VIA was eventually reborn into the RDMA programming model that is the basis of various InfiniBand Verbs implementations, as well as DAPL (Direct Access Provider Library) and iWARP (Internet Wide Area RDMA Protocol). The pundits have returned, VCs are spending their money, and RDMA is touted as an ideal solution for the efficiency of high-performance networks.

However, the evidence I'll present here shows that the revamped RDMA model is more a problem than a solution. What's more, the objective that RDMA pretends to address of efficient user-level communication between computing nodes is already solved by the two-sided Send/Recv model in products such as Quadrics QsNet, Cray SeaStar (implementing Sandia Portals), Qlogic InfiniPath, and Myricom's Myrinet Express (MX).

Send/Recv versus RDMA

The difference between these two paradigms, Send/Receive (Send/Recv) and RDMA, resides essentially in the way to determine the destination buffer of a communication.

  • In the Send/Recv model, the source issues a Send that describes the location of the data to be sent, the destination posts a Receive that similarly indicates where the data is going to be written, and a matching capability is used to associate a posted Recv to an incoming Send. Each side has part of the information required for the completion of the communication; this is a “two-sided” interface.
  • In the RDMA model, both origin and destination buffers must be registered prior to any operations. This memory registration returns a handle that can be used in RDMA operations, Read or Write (a.k.a. Get or Put), to describe the origin or destination buffer. Only one side needs to have all of the information required for the completion of the communication; this is a “one-sided” interface.

In fact, most high-speed interconnects support both Send/Recv and RDMA (Put/Get) programming models, but the Send/Recv implementations of RDMA-based fabrics often lack a rich matching capability, which is a key element.

Matching

MPI is a two-sided interface with a large matching space: a MPI Recv is associated with a MPI Send according to several criteria such as Sender, Tag, and Context, with the first two possibly ignored (wildcard). Matching is not necessarily in order and, worse, a MPI Send can be posted before the matching MPI Recv is ready, creating the need to handle unexpected messages.

It is trivial to layer a Send/Recv interface on top of another Send/Recv interface as long as its matching space is wide enough. MPI requires 64 bits of matching information, and MX, Portals, and QsNet provide such a matching capability.

InfiniBand Verbs and other RDMA-based APIs do not support matching at all: they associate incoming Sends with outstanding Recvs in the order in which the Recvs were posted. If only one process can send to a specific receive queue, then you need to send messages in the same order you want to receive them.

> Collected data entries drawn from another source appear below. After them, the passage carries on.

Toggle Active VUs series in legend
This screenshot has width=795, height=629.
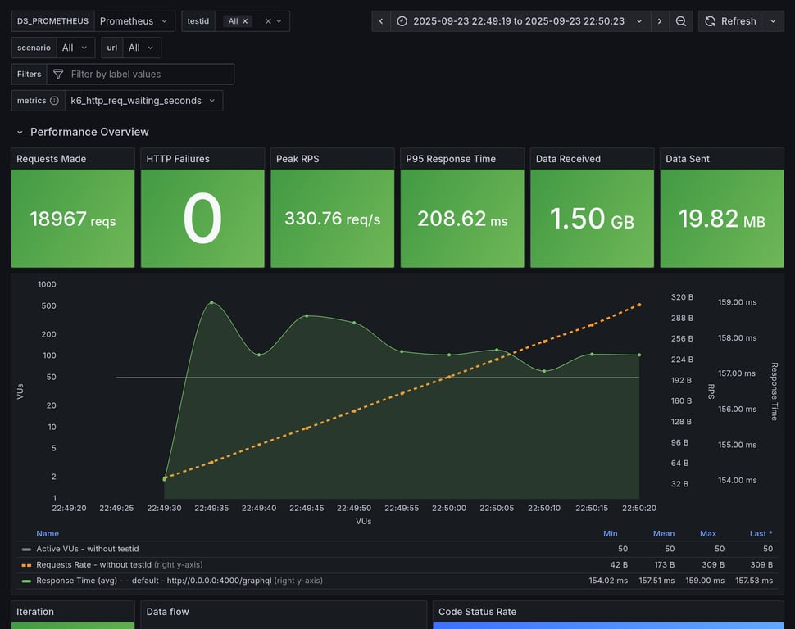tap(87, 549)
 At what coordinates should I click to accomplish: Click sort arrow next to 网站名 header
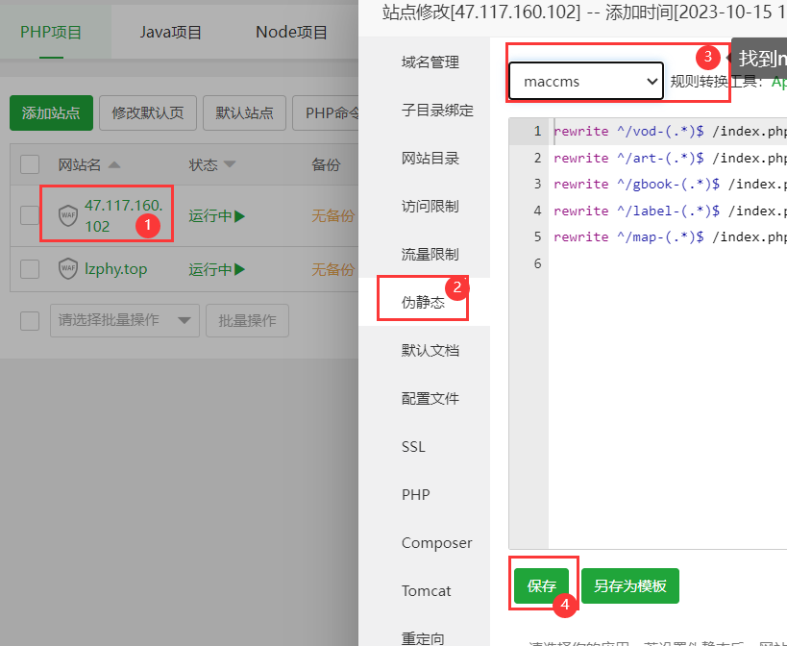click(x=114, y=164)
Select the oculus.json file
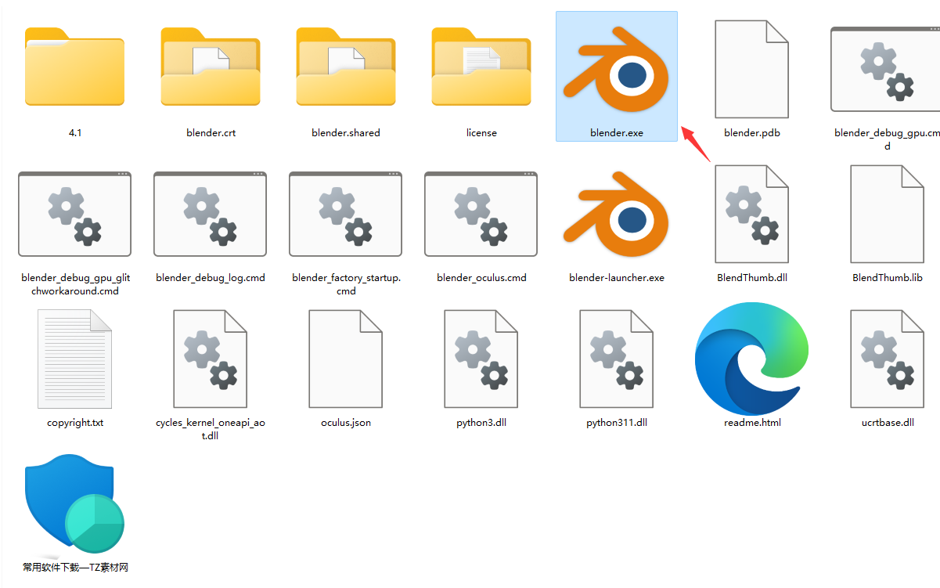 (x=345, y=359)
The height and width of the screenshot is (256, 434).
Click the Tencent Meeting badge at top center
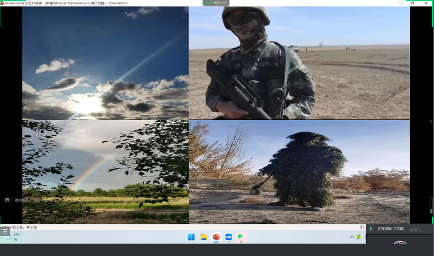point(217,3)
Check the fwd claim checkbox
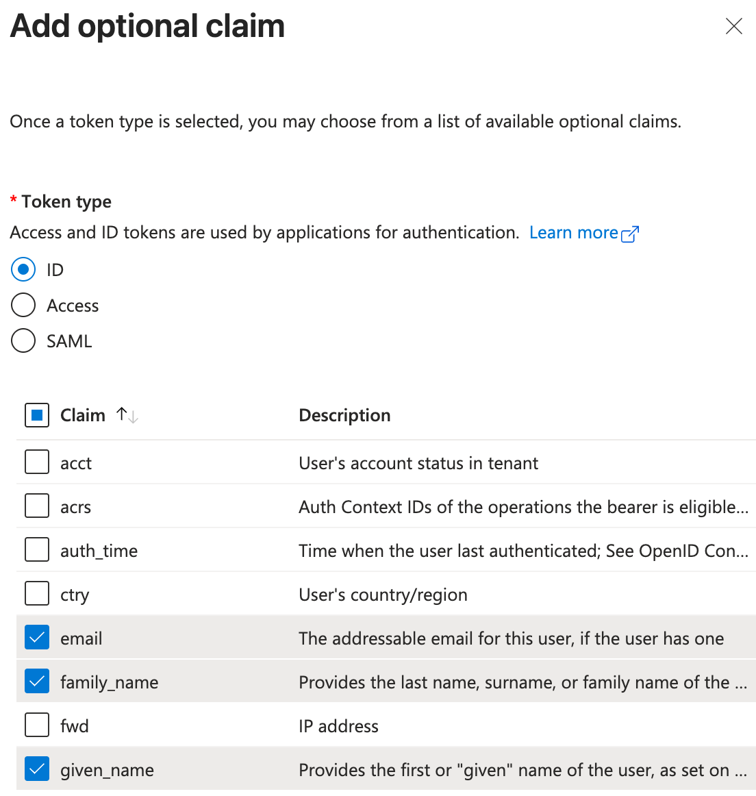 (37, 725)
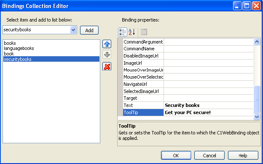The image size is (263, 164).
Task: Click the ImageUrl property value cell
Action: [209, 63]
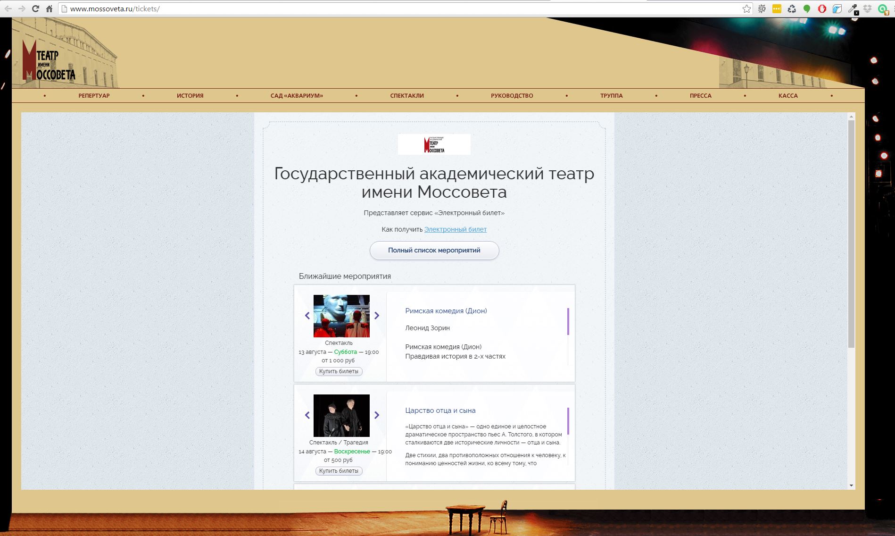
Task: Open the Репертуар menu item
Action: pos(94,96)
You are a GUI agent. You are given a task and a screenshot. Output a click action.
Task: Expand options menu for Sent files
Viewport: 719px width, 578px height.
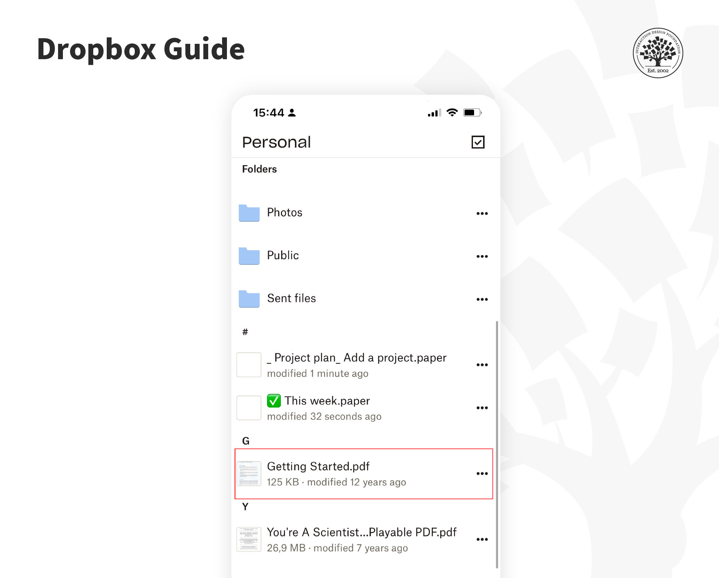pyautogui.click(x=483, y=297)
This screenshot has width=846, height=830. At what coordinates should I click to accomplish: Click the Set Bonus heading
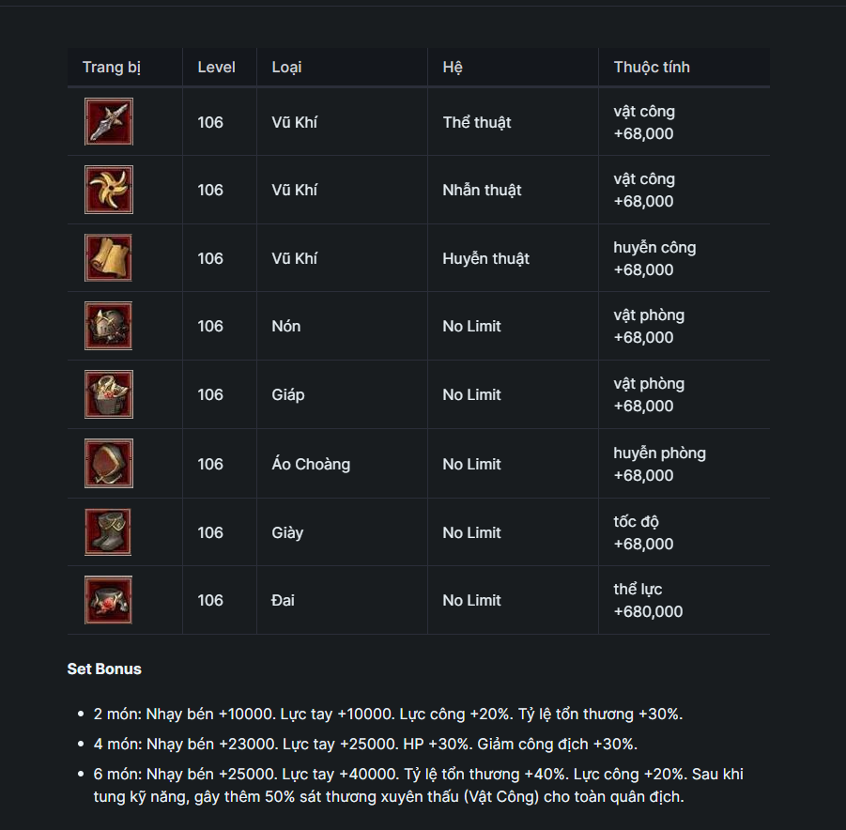(x=104, y=669)
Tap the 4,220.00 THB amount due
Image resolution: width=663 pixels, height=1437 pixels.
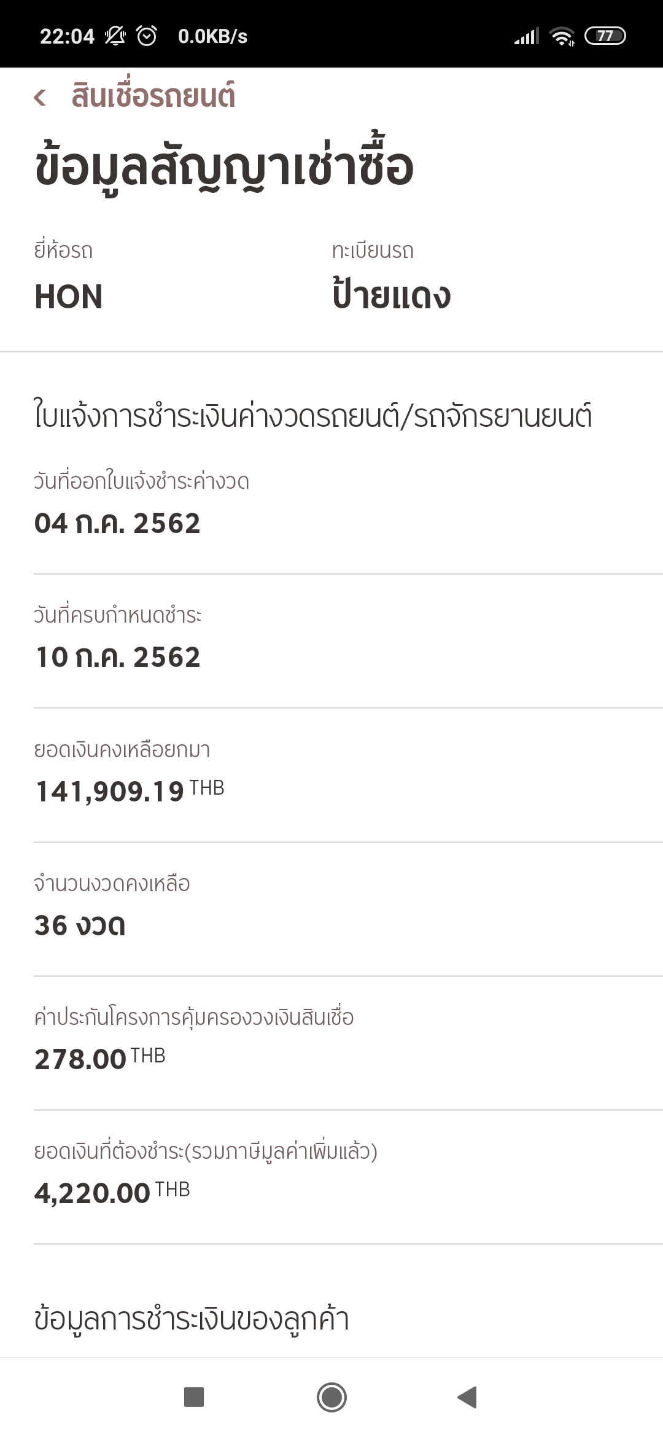112,1193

In the case of multiple senders (Shared Receive Queue), then you have no guarantee about order between senders. Worse, not having a Recv posted at the time an incoming message arrives is considered a fatal error in reliable mode. This lack of support for unexpected messages requires a specific flow-control mechanism to avoid this situation.

When implementing MPI on top of a RDMA programming model, you need to do the matching explicitly by sending a message containing the matching information to the receive side.

Overhead (zero-copy)

One of the key alleged benefits of RDMA is to avoid intermediate memory copies. How does that work with MPI? Not well, for two reasons: memory registration and synchronization.

Memory registration

Zero-copy requires both origin and destination buffers to be registered to allow safe access by the network device. Memory registration and deregistration are expensive operations. They involve a system call and an iteration over each virtual page in an OS-specific way. This registration overhead is actually similar to and sometimes exceeds the cost of a simple memory copy, going against the original objective of avoiding the overhead of intermediate copies.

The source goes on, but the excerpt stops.